Emotional Reversal

21…Blessed are you who weep now, for you will laugh.
25…Woe to you who laugh now, for you will mourn and weep.–Luke 6

Let’s ask four questions.

  1. WHY MIGHT A PERSON WEEP NOW? Verse 21 had humble disciples in mind. A weeper sometimes feels like a broken mess. A weeper is humbled by their situation. A weeper has no answer for their problem within themself. A weeper’s only hope for perspective is with God. We weep in times of loss, betrayal, hurt, rejection, and conviction or guilt regarding our sins.
  2. WHY MIGHT A PERSON LAUGH NOW? Verse 25 had more arrogant Pharisees in mind. The laugher is proud. The laugher is arrogant. The laugher is the answer to their own problems. The laugher’s hope is centered in themself. The laugher is the hero of their own stories. The laugher laughs because they are enough or have done enough to get the kind of life they think they deserve. God might be on their mind, but is kept in his place.
  3. WHY WILL THE MOURNER LAUGH? The humble, repentant, broken mess will be one day find forgiveness, reconciliation, and peace from God. The one without hope will find that hope centered in God. We picture Joseph once mourning and then one day laughing. He went through unimaginable rejection and pain only to find hope and purpose as God’s plan unfolded. What his brothers meant for evil, God meant for good (Genesis 50:20).
  4. WHY WILL THE LAUGHER MOURN? The arrogant one who doesn’t think they need God will find out one day that they had rejected the only ultimate hope they ever had. I think this person mourns the selfish life they lived and where it has led them. If this life is treated as your heaven then don’t be surprised if what comes next is not heaven. It’s possible that this person is not that introspective and simply mourns the fact that they are now suffering and they don’t like it.

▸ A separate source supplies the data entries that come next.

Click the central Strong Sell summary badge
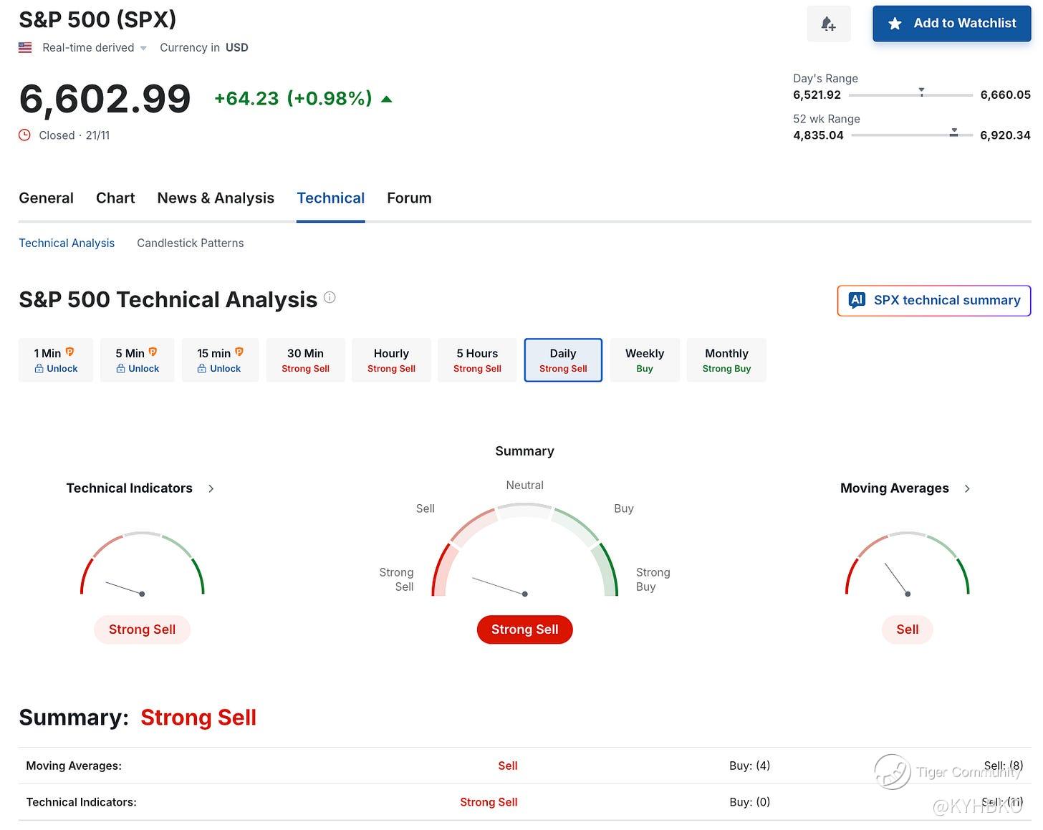The image size is (1043, 830). 524,629
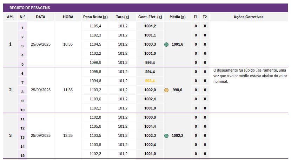The width and height of the screenshot is (291, 160).
Task: Click the Peso Bruto (g) column header
Action: pyautogui.click(x=95, y=17)
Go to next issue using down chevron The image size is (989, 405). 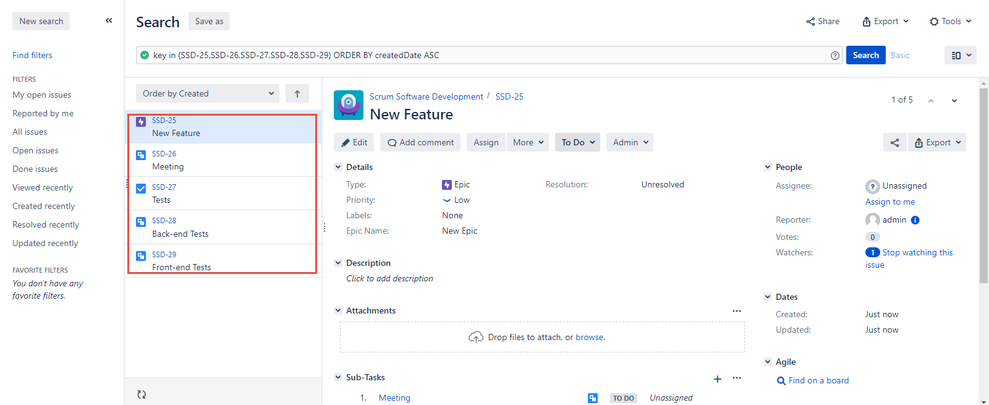[x=954, y=101]
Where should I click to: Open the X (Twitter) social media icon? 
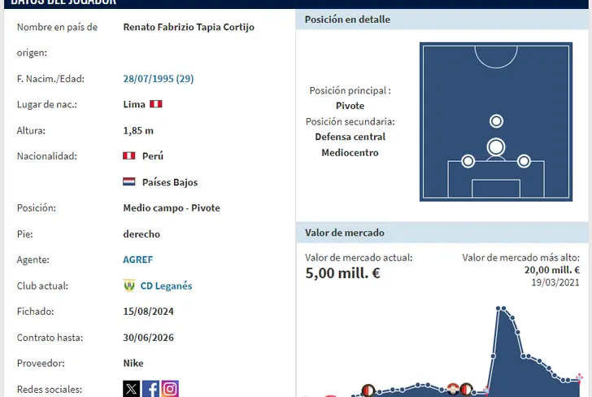point(132,389)
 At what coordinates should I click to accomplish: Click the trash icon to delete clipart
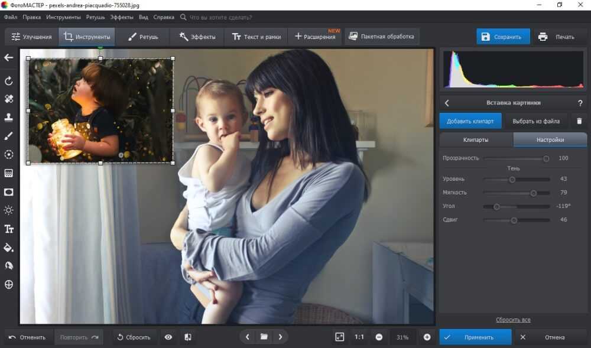coord(579,121)
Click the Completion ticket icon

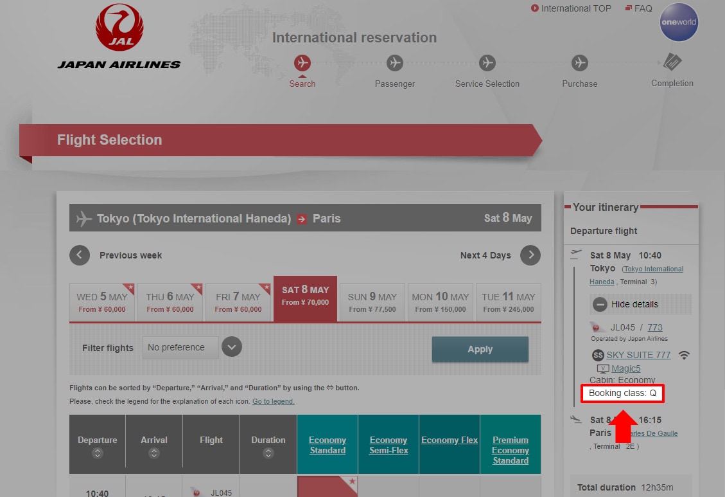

As you ponder your emotions and attitudes now, consider the reason for our hope. Jesus, the author and provider of the emotional reversal.

He was despised and rejected by mankind, a man of suffering, and familiar with pain. Like one from whom people hide their faces he was despised, and we held him in low esteem. Surely he took up our pain and bore our suffering, yet we considered him punished by God, stricken by him, and afflicted.

But he was pierced for our transgressions, he was crushed for our iniquities; the punishment that brought us peace was on him, and by his wounds we are healed. We all, like sheep, have gone astray, each of us has turned to our own way; and the Lord has laid on him the iniquity of us all. (Isaiah 53:3-6)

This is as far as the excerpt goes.